USA: White Paper on a Fissile Material Cutoff Treaty -- Conference on Disarmament

U.S. Mission to the UN, Geneva
Geneva, Switzerland
May 18, 2006

The United States believes strongly that achieving a legally binding ban on the production of fissile material for use in nuclear weapons is a desirable goal. One way to accomplish this goal would be through the negotiation at the Conference on Disarmament (CD) in Geneva of a treaty banning the production of fissile material for use in nuclear weapons or other nuclear explosive devices. We aim to conclude a Fissile Material Cutoff Treaty (FMCT) as soon as possible.

The United States has given considerable thought to what an FMCT should look like. The draft treaty that we have put forward sets forth the essentials needed for an FMCT that would meet the objective of ending expeditiously the production of fissile material for use in nuclear weapons. The basic obligation under such a treaty, effective at entry into force, would be a ban the production of fissile material for use in nuclear weapons or other nuclear explosive devices. Stocks of already existing fissile material would be unaffected by the FMCT. The production of fissile material for non­explosive purposes, such as fuel for naval propulsion, also would be unaffected by the treaty.

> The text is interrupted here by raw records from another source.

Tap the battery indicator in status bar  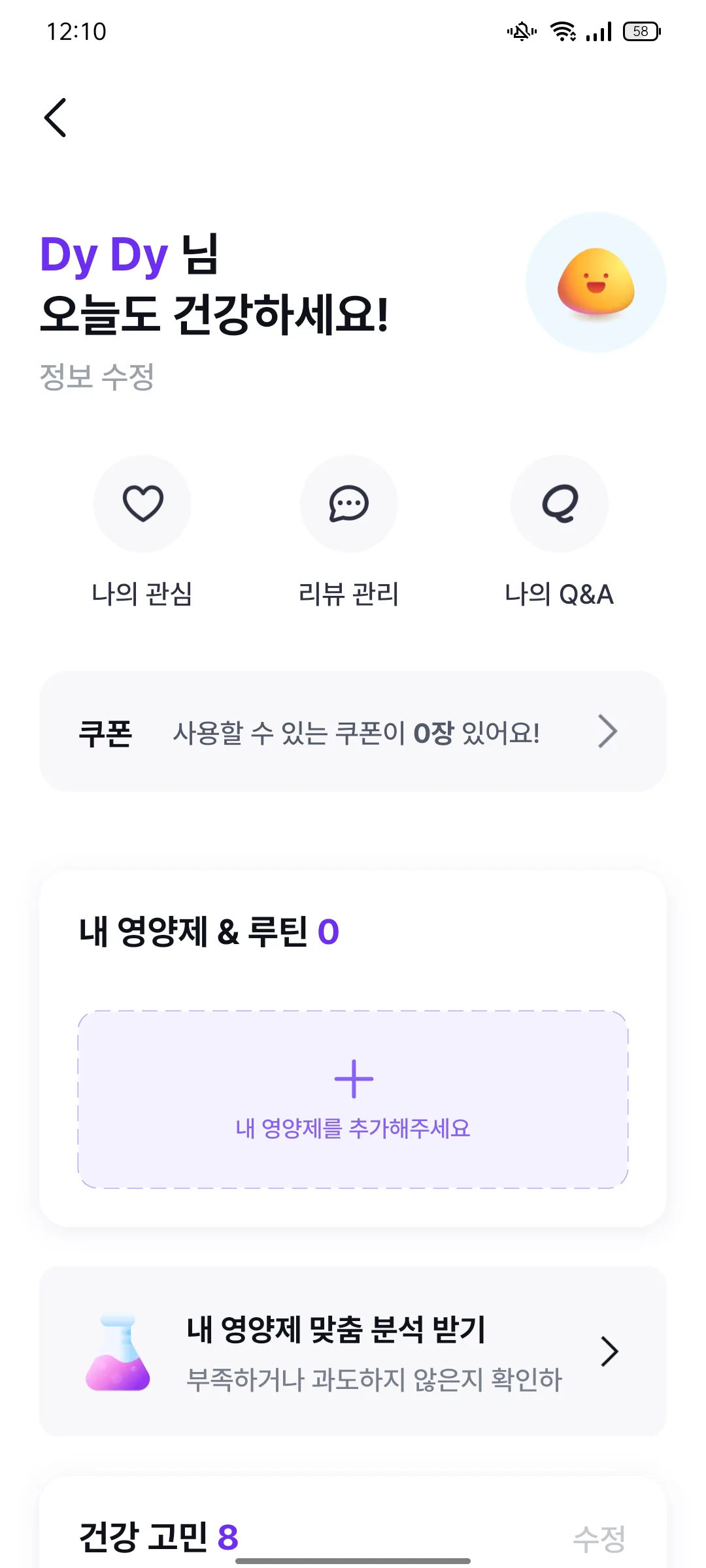(642, 31)
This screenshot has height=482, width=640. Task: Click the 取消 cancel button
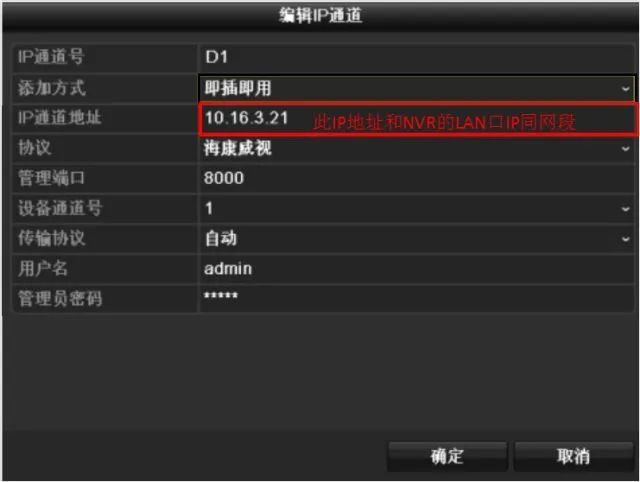(573, 456)
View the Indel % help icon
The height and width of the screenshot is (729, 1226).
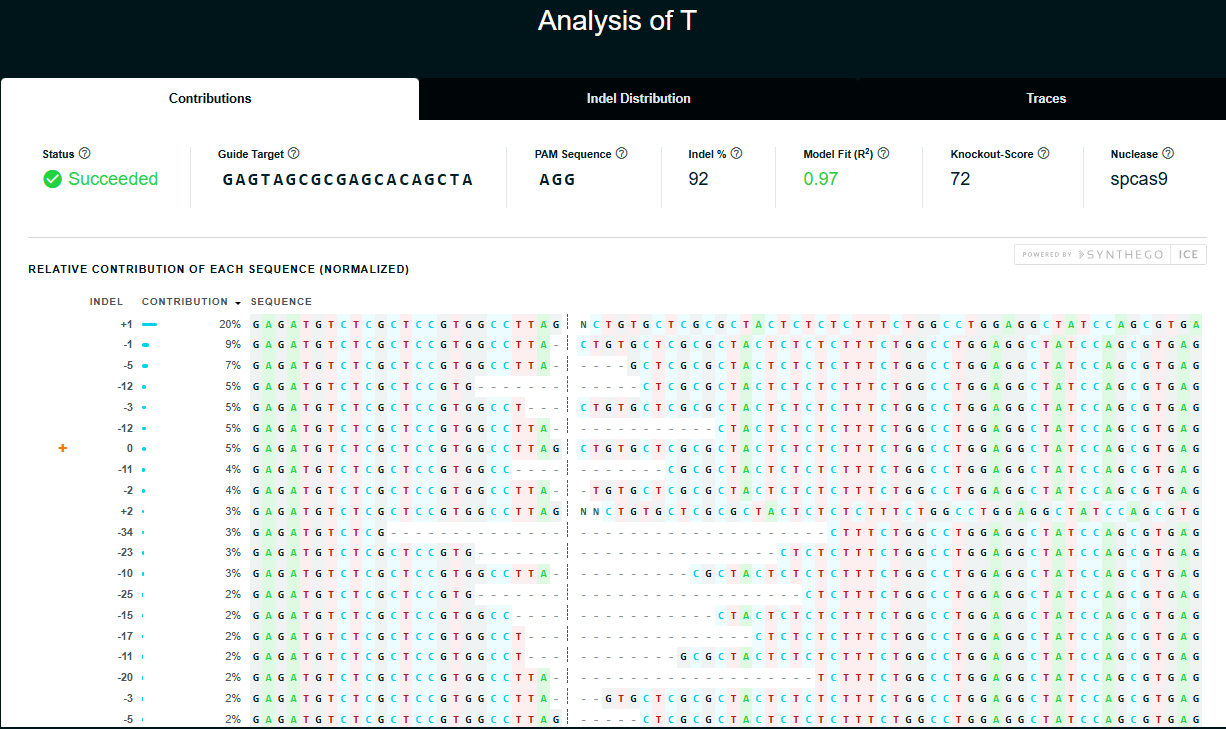[x=737, y=154]
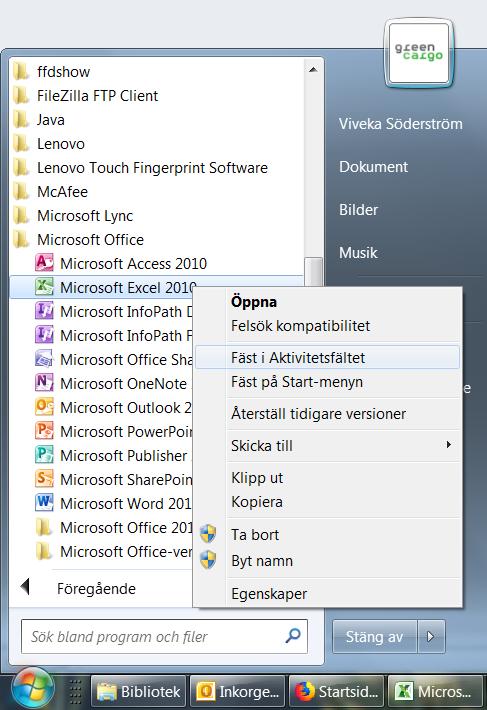Start Microsoft PowerPoint from Office folder
The image size is (487, 710).
(113, 432)
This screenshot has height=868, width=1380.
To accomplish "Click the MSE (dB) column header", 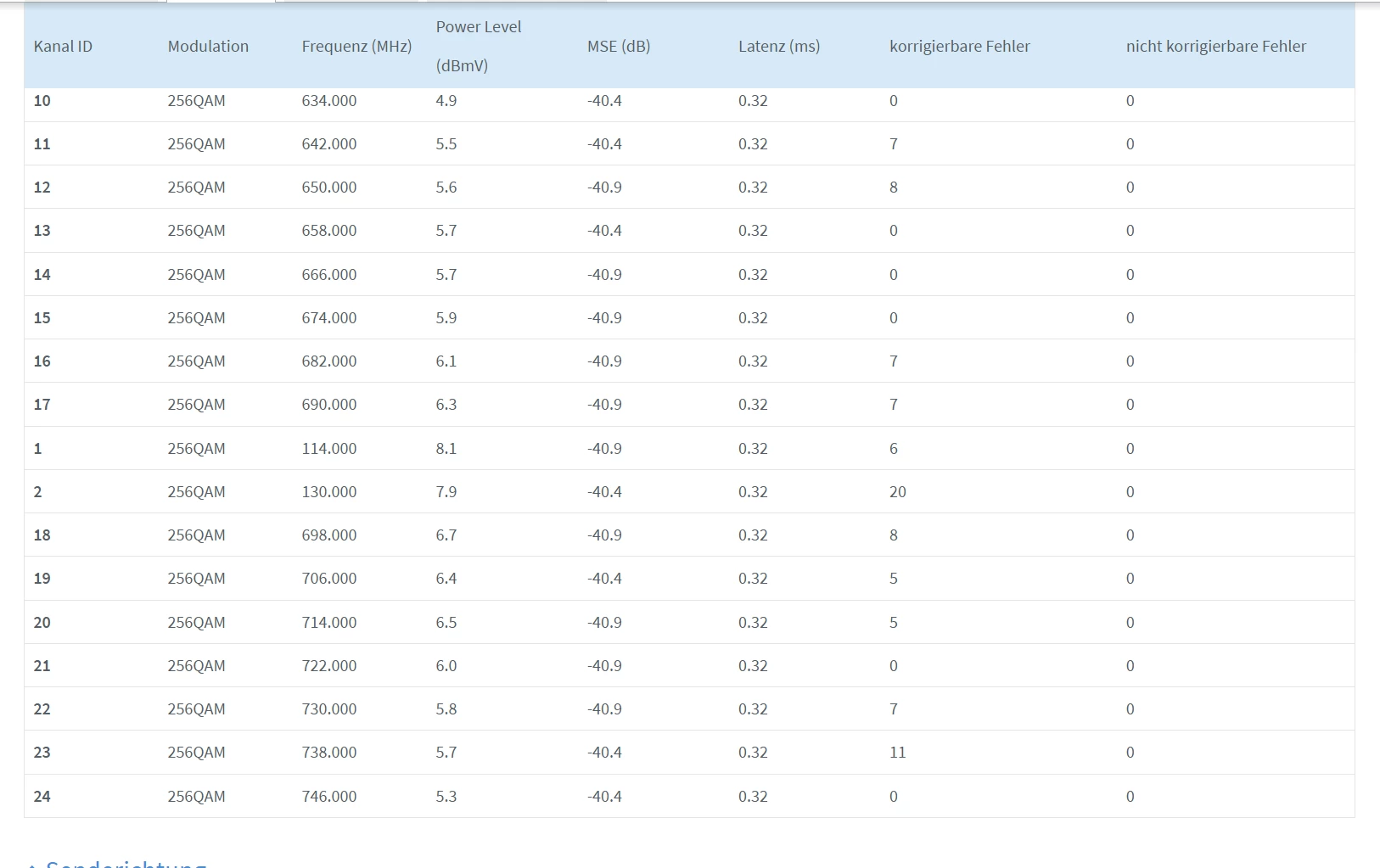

The definitions set forth in the U.S. draft treaty on "fissile material" and "production" represent the outgrowth of the decade-long international discussion regarding what an FMCT should encompass. We believe that the definitions set forth in that text are appropriate for the purposes of an FMCT without any provision for verification.

The U.S. draft treaty omits verification provisions, consistent with the U.S. position that so-called "effective verification" of an FMCT cannot be achieved. The ability to determine compliance with a high level of confidence is a requirement for effective verification. The United States has concluded that, even with extensive verification mechanisms and provisions -- so extensive that they could compromise the core national security interests of key signatories, and so costly that many countries would be hesitant to implement them -- we still would not have high confidence in our ability to monitor compliance with an FMCT.

Furthermore, mechanisms and provisions that provide the appearance of effective verification without supplying its reality could be more dangerous than having no explicit provisions for verification. Such mechanisms and provisions could provide a false sense of security, encouraging countries to assume that, because such mechanisms and provisions existed, there would be no need for governments themselves -- individually or collectively -- to be wary and vigilant against possible violations.

Negotiating an international ban on the future production of fissile material for nuclear weapons will be a difficult enough task, in and of itself. Avoiding time-consuming and, we believe, futile efforts to negotiate "effective" verification measures will expedite action by the CD to conclude a legally binding ban on the production of fissile materials for nuclear weapons and nuclear explosive devices.

The United States believes that only by focusing on realistic objectives can the CD create the conditions necessary for negotiating an FMCT. The successful negotiation of an FMCT in the CD will be both a significant contribution to the global non-proliferation regime and an example of truly effective multilateralism.

The United States hopes that negotiations in Geneva on an FMCT can begin and conclude in the very near future. We also reiterate our view that, pending the conclusion of a Cutoff Treaty and the Treaty's entry into force, all states should declare publicly and observe a moratorium on the production of fissile material for use in nuclear weapons, such as the United States has maintained since 1988.